[Entries for locating described items]
** Begin **
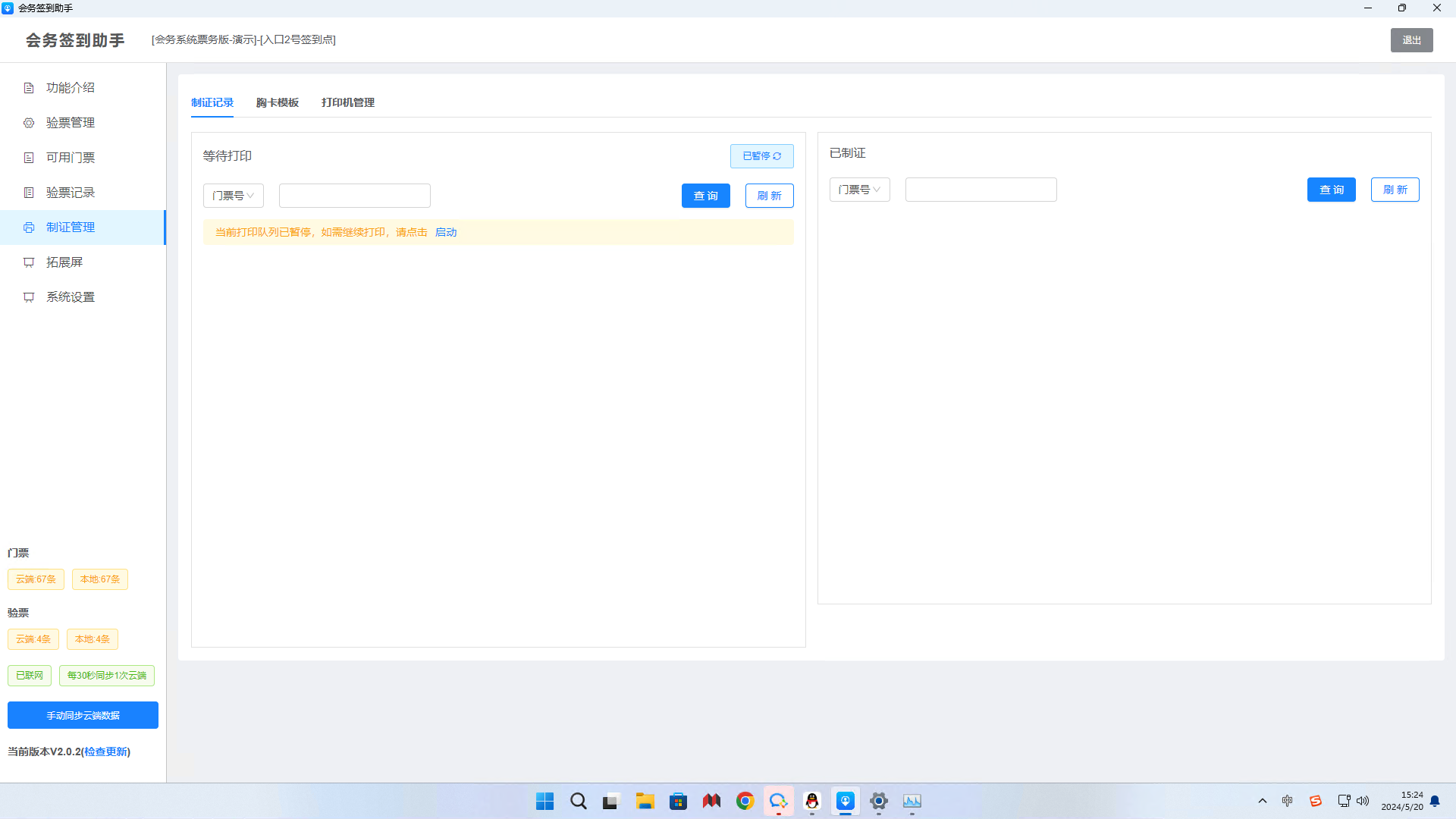Expand 门票号 dropdown in 等待打印 panel
Viewport: 1456px width, 819px height.
point(233,196)
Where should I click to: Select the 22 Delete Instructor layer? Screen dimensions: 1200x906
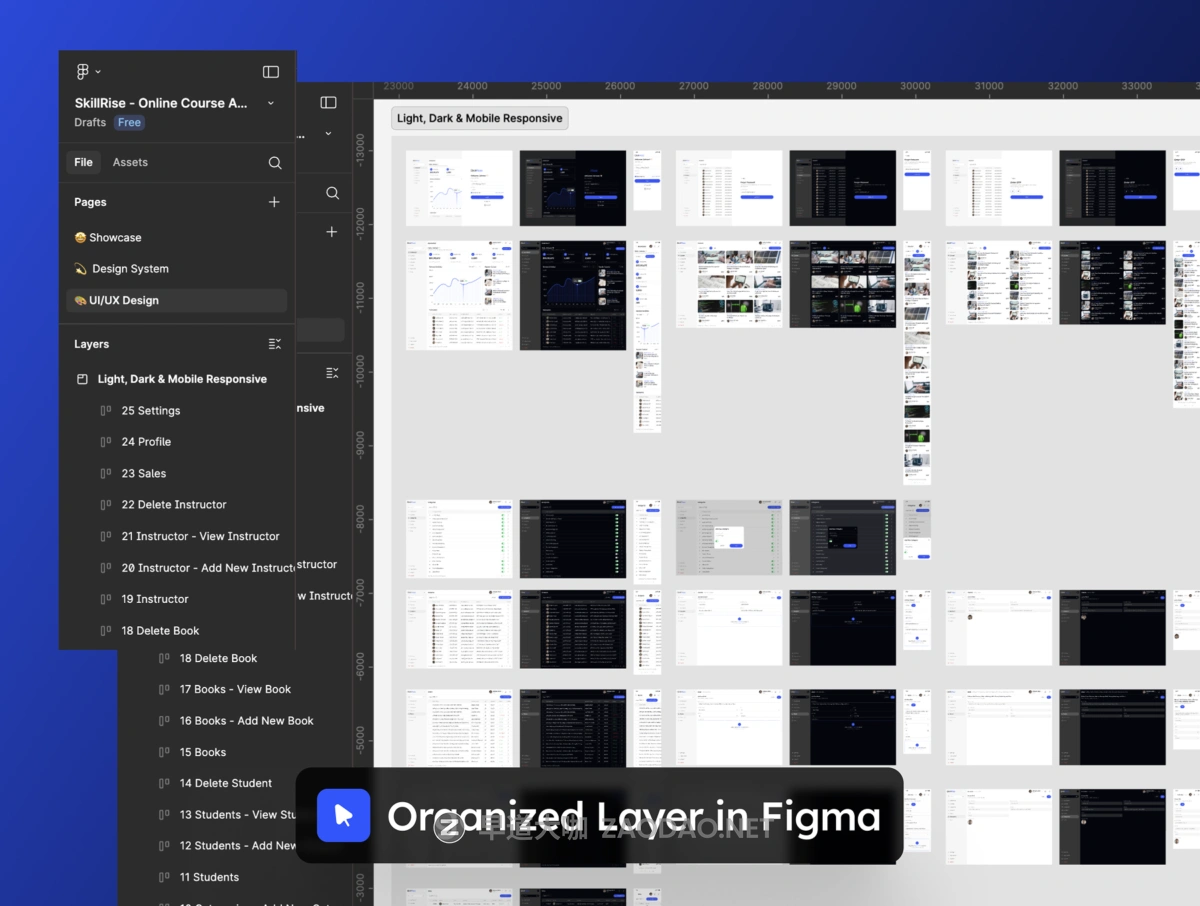[x=174, y=505]
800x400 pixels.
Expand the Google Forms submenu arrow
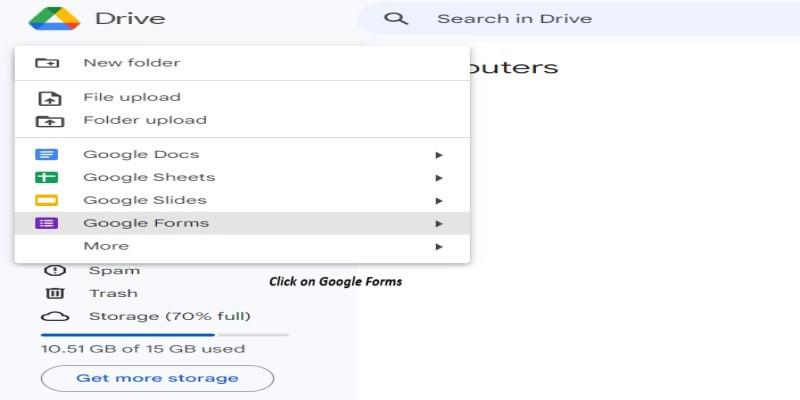coord(438,223)
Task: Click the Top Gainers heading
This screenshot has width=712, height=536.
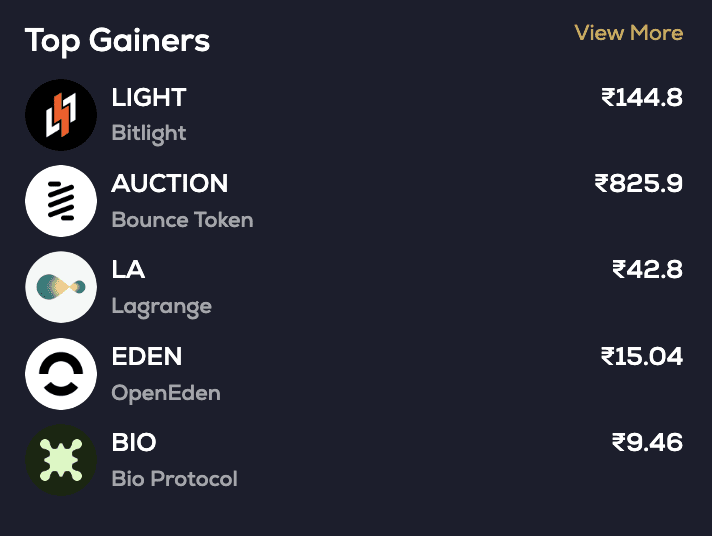Action: click(x=117, y=41)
** End **
Starting with the line containing "Where should I" and going on through the end of the entries, rewrite those lines with "heading" changed to "title" and nothing else altered. Omit the pictures.

Where should I click to: Select the 22 Delete Instructor layer? Screen dimensions: 1200x906
[x=174, y=505]
800x400 pixels.
Expand the Google Forms submenu arrow
coord(438,223)
Task: Click the Top Gainers title
This screenshot has width=712, height=536.
Action: click(x=117, y=41)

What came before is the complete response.